Asia Art Archive is on the 11th floor of a modest high-rise on the western edge of Hong Kong’s SoHo neighborhood, where local art galleries mix with traditional shops. It is a quiet, sunny space used mostly by students, teachers, artists, curators and collectors. About half of the archive’s visitors have traveled from outside Hong Kong to access materials they cannot find elsewhere.

Ms. Hsu hopes that the new Web site will encourage scholarship abroad, particularly among academics who cannot travel to Hong Kong.

“If you’re in university, for example, and you want to do your Ph.D. on contemporary Asian art, you might not be encouraged because of the lack of physical primary materials,” she said.

Another advantage of a digital archive is that the original copies can remain in their home countries.

“We have small catalogs from small places, especially in Asia, where galleries don’t always have money for mega-catalogs,” Ms. Hsu said.

Several years ago, someone dropped off a cardboard box filled with materials documenting the now-defunct Oil Street artist collective in Hong Kong, which AAA turned into a exhibition.

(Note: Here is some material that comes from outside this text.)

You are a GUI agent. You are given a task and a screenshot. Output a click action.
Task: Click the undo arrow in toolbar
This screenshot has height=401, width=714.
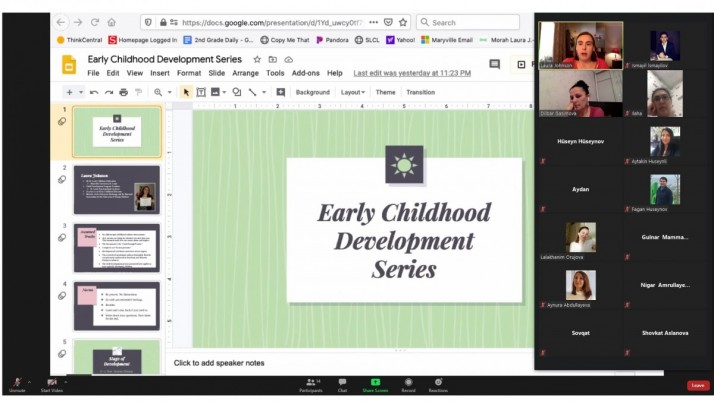(93, 92)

Asian countries have done a poor job of recording their recent art developments. This is particularly true of contemporary art, which has become a hot money-maker but is not well documented in academia and government institutions. While some archives exist, they are often narrow in focus or difficult for the public to access.

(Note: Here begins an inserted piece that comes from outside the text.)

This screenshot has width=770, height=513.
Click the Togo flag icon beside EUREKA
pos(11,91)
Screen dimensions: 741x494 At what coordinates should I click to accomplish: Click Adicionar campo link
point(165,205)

One exception is Japan, where local governments, museums and universities have long kept excellent records.

“Japan has been so well documented,” Ms. Hsu said. “It’s the one Asian country which has had constant communication with the West on art.”

She added that her own archive was focusing its limited resources on countries with less-developed cultural infrastructure.

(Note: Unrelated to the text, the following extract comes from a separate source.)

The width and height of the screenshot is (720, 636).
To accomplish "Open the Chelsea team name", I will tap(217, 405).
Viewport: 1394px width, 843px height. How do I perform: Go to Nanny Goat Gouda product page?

“The difference in the West is that they’ve got great museums like the Tate with amazing archives,” Ms. Hsu said. “This is very different to Asia. Among contemporary art museums in China, few have significant archives, libraries or research centers.”

Ms. Bunoan, the researcher in Manila, called her work “the unwritten part of our history.”

“We don’t have a single comprehensive book on Philippine contemporary art,” she said. “The last major survey was a publication from the ’90s. This archive is not going to fill the entire gap, but it brings attention to something that has been neglected.”

Even well-known Western archives tend to be weak on recent Asian art developments. This was one reason that ARTstor, a digital art archive based in New York, approached AAA for a potential collaboration. They came to an agreement, with ARTstor helping finance the project in return for use of AAA materials.

“They came to us and said: ‘We don’t have contemporary Asian art. Can you give us some?”’ Ms. Hsu said. “We’re inserting Asian stories in a very Western discourse.”

Compared to its Western counterparts, AAA’s online project was created on a shoestring budget, even after corporate sponsorship.

The Web site, designed by a local company called Milkxhake, was built for 4 million Hong Kong dollars, or about $500,000, over four years. In comparison, a database unveiled earlier this year at the Museum of Fine Arts in Houston, “Documents of 20th-Century Latin American and Latino Art,” took a decade to create and cost $50 million.

A crown jewel of AAA’s online project is “Materials of the Future: Documenting Contemporary Chinese Art from 1980-1990,” which has about 100,000 files illustrating the often controversial development of a major cultural movement.

Ms. Hsu said that national archives tended to focus only on one country. In Asia, there were also issues with government control.

“It’s not going to happen in China,” Ms. Hsu said of AAA’s Web site. “It’s controversial to make this work public — some is political, some is sexual. And we don’t censor materials. If it ever happened in China, it would be controlled.”

AAA has also expanded beyond the new Web site, introducing a new journal in June, Field Notes, and opening a new office in India. Still, Ms. Hsu’s main goal is to make the materials available to as many people as possible.

“We don’t want to lock them up in a room, and then have people nicely asking if we can open the room,” she said.